The morose divorced Minneapolis police detective Marshall (Henry Cavill, the ex-Superman), who lost custody of his daughter he’s so protective of, leads the search for a sex predator serial killer. He works in tandem with police psychological profiler Rachel (Alexandra Daddario). Also in pursuit is the retired judge and renown vigilante Cooper (Ben Kingsley), known for dishing out harsh pioneer justice, who has a good working relationship with the detective. The judge partners with a young female named Lara (Eliana Jones), whom he uses as bait to lure sex offenders into his trap. When she goes missing and is a possible victim of a sex criminal, the judge gets info from his friends in a rogue police department, who only loosely follow police regulations, to learn of an upcoming raid to free the kidnapped woman. The SWAT team raid is led by Marshall, who frees Lara in a wooded area from being held captive in a basement along with 12 other women held in cages by a middle-aged white man named Simon (Brendan Fletcher). He becomes a suspect in a number of kidnappings and murders, but is so severely mentally ill that he might be too disturbed to have committed so many gruesome murders. In any case, Rachel tries but is not successful in breaking through his many personalities and get to why he’s so evil.

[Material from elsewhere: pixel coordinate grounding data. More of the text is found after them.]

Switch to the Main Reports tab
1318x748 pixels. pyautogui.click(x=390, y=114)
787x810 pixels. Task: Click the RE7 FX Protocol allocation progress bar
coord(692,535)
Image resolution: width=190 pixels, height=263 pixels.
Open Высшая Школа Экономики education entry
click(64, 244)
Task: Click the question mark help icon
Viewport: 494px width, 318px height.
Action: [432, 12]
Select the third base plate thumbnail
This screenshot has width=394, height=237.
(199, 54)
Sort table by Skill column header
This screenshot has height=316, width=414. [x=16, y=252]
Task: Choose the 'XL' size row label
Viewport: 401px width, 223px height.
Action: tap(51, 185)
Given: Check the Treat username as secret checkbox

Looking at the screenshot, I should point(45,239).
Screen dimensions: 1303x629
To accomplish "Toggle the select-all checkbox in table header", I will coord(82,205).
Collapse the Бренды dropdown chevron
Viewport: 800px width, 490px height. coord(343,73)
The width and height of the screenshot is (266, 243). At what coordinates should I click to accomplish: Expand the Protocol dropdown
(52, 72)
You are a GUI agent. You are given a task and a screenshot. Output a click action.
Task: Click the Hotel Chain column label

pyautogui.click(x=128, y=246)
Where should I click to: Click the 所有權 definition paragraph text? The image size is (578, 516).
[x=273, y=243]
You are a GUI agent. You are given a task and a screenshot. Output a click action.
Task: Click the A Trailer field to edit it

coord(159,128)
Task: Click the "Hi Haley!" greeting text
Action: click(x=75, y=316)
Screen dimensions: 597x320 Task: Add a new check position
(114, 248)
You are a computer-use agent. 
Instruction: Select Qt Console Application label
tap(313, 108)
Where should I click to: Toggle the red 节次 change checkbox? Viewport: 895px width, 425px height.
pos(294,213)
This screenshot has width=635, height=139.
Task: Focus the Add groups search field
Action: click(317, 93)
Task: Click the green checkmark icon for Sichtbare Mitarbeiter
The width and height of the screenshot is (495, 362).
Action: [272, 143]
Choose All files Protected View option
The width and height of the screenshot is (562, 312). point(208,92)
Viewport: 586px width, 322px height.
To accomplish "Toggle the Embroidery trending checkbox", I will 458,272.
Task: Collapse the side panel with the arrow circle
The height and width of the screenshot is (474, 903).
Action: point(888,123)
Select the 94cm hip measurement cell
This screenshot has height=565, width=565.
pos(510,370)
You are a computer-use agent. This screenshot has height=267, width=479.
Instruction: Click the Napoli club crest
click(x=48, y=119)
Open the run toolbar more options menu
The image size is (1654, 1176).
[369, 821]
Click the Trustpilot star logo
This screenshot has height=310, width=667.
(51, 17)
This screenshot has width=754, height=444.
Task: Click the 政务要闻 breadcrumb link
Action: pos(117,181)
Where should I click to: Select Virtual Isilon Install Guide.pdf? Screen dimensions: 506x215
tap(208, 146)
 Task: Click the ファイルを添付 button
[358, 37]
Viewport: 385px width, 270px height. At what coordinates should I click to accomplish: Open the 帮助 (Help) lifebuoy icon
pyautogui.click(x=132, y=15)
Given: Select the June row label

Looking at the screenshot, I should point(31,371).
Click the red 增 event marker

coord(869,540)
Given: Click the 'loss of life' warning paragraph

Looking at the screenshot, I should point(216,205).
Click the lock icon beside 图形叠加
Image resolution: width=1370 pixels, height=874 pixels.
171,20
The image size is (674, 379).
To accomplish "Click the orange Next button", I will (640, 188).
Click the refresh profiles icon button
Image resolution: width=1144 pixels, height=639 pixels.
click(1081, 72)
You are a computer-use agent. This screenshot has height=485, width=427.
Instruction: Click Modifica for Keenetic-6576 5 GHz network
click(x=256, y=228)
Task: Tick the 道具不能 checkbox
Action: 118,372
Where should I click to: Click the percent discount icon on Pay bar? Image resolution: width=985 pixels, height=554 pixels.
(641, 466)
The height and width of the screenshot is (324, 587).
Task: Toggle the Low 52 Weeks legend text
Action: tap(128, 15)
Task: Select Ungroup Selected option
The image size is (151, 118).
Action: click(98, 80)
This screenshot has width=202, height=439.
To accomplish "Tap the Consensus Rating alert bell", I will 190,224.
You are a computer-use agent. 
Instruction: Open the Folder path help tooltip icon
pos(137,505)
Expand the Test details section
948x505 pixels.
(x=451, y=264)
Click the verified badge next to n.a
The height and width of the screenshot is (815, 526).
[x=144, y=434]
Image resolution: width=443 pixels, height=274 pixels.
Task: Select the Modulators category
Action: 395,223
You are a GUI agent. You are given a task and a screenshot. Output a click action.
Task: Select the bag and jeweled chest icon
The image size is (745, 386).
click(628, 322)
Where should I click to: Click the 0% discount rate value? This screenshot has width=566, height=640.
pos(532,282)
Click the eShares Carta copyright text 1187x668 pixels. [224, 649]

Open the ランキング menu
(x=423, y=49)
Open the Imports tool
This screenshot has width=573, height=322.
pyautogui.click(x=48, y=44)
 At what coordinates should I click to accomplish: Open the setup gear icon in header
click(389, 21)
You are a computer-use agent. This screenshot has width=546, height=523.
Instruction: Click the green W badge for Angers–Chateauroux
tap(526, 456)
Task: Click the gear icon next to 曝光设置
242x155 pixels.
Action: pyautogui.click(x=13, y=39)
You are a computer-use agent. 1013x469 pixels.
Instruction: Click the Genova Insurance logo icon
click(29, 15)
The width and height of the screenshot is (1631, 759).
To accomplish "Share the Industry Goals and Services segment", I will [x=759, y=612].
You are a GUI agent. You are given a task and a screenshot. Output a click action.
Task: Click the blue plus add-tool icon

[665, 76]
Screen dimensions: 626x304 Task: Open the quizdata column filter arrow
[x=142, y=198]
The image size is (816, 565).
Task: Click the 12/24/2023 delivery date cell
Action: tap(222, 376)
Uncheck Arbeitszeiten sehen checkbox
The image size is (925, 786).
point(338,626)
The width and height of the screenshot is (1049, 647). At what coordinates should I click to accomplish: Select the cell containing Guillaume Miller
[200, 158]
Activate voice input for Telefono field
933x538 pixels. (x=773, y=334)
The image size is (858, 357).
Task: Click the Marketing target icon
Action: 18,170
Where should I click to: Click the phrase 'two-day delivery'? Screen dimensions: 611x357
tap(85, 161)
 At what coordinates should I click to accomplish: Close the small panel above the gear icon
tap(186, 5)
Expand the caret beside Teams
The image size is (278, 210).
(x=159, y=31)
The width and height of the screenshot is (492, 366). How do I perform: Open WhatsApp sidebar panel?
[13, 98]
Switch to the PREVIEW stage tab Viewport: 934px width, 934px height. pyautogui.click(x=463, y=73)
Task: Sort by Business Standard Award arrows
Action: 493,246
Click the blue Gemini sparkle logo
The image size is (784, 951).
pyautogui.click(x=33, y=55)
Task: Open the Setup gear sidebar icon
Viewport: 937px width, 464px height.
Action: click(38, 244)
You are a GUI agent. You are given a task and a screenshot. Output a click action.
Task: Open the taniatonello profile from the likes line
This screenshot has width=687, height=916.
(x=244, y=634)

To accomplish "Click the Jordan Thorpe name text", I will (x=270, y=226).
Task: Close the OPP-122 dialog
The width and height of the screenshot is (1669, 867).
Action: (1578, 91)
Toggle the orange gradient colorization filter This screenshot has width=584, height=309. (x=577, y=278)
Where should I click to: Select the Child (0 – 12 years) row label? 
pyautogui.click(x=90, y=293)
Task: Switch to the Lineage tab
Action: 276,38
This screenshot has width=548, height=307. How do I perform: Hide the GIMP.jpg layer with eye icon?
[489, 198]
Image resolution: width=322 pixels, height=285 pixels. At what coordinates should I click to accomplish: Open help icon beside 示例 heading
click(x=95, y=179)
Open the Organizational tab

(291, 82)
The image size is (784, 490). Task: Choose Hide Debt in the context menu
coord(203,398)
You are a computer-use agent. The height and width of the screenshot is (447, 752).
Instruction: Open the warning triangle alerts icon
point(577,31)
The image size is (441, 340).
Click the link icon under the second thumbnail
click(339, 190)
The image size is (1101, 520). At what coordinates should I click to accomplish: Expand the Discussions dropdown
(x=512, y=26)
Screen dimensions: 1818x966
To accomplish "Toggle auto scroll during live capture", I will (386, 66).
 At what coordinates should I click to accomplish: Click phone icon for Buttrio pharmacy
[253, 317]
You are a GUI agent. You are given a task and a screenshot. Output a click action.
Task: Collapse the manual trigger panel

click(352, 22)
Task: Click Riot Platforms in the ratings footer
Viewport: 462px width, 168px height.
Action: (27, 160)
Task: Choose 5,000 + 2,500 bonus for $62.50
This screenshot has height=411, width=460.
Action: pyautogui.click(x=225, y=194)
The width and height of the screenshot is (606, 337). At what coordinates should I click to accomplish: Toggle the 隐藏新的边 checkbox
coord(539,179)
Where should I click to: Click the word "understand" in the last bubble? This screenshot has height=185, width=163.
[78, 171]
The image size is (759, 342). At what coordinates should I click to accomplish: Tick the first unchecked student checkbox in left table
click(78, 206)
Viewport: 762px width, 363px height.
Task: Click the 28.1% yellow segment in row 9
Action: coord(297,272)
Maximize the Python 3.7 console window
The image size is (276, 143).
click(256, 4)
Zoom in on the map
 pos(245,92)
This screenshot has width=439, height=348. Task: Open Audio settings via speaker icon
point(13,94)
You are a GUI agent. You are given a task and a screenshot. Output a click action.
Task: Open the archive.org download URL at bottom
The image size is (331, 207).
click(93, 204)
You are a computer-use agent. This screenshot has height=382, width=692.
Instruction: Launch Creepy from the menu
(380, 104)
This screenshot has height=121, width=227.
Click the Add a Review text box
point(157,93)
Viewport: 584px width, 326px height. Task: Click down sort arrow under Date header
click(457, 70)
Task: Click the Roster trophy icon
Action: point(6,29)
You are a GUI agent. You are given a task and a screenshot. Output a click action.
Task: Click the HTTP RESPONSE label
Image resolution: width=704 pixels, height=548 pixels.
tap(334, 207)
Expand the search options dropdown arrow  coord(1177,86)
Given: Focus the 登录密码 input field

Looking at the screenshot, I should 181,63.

Meanwhile the police commissioner (Stanley Tucci) forgets his professionalism and goes along with the unethical way the vigilante operates in dealing with the mental case serial killer.
If you’re wondering about the title Nomis, that’s derived by spelling Simon backwards. That explanation might be the most lucid thing about this misfire, a somber film that is unintentionally funny but still thoroughly disgusting.